All of the lines below need to be copied exactly, apart from the pictures.

— Record set —
◇ ◇ ◇ ◇ ◇

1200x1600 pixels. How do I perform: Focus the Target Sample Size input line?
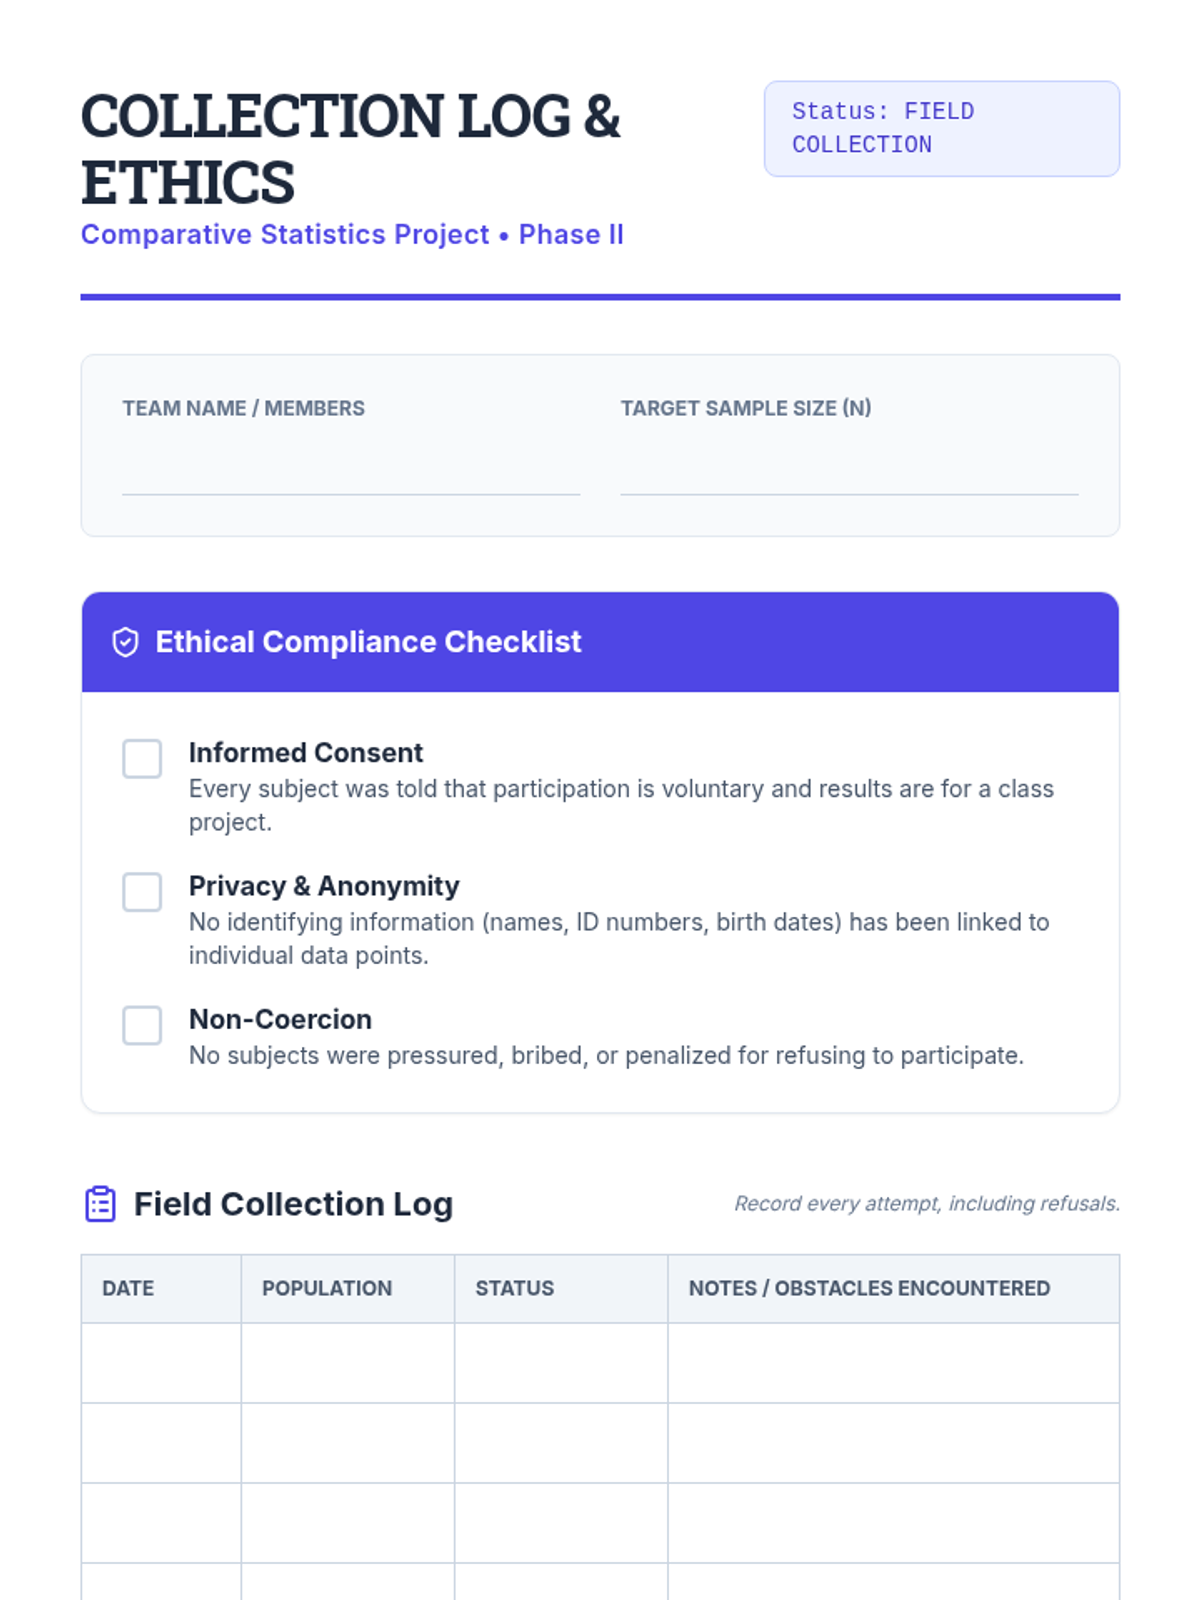coord(848,472)
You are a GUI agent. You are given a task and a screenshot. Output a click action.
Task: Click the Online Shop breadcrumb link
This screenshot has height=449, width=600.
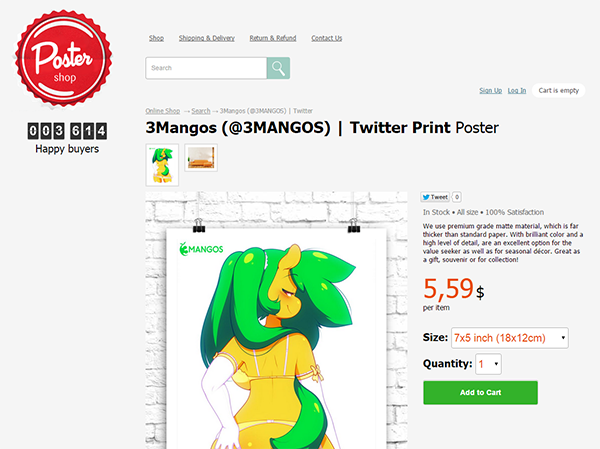(x=163, y=111)
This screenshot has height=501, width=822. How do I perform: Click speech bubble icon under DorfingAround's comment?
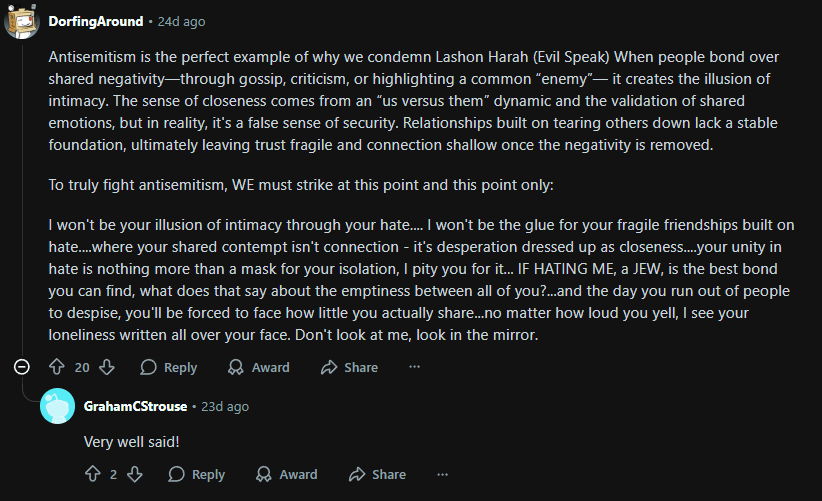pyautogui.click(x=148, y=367)
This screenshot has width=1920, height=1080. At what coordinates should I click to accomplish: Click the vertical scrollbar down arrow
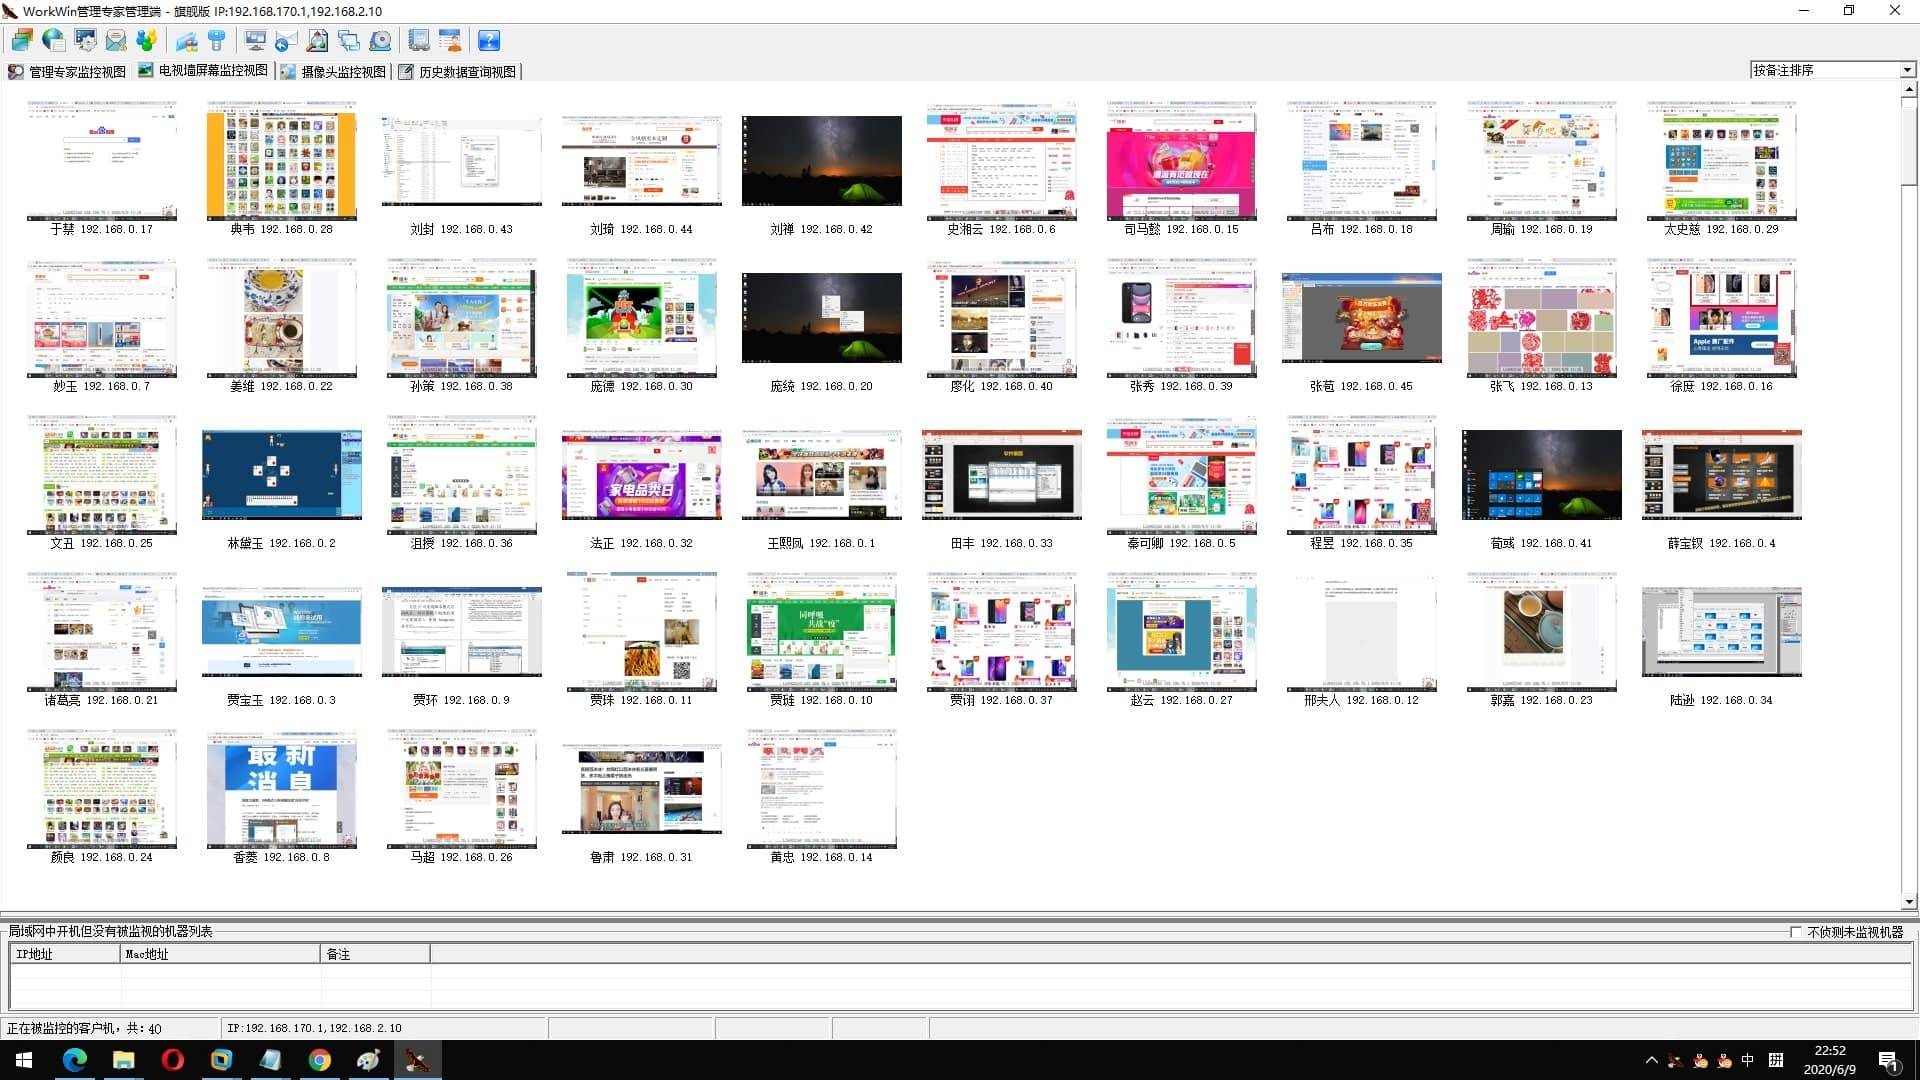[1909, 902]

◇ ◇ ◇ ◇ ◇

— Exercise answer —
1200x1600 pixels. How do I perform: Focus the Target Sample Size input line?
coord(848,472)
You are a GUI agent. You are given a task and a screenshot. Output a click action.
Task: Click the Online Shop breadcrumb link
This screenshot has height=449, width=600.
(x=163, y=111)
This screenshot has height=501, width=822. How do I perform: Click speech bubble icon under DorfingAround's comment?
pyautogui.click(x=148, y=367)
This screenshot has width=1920, height=1080. At what coordinates should I click to accomplish: Click the vertical scrollbar down arrow
[1909, 902]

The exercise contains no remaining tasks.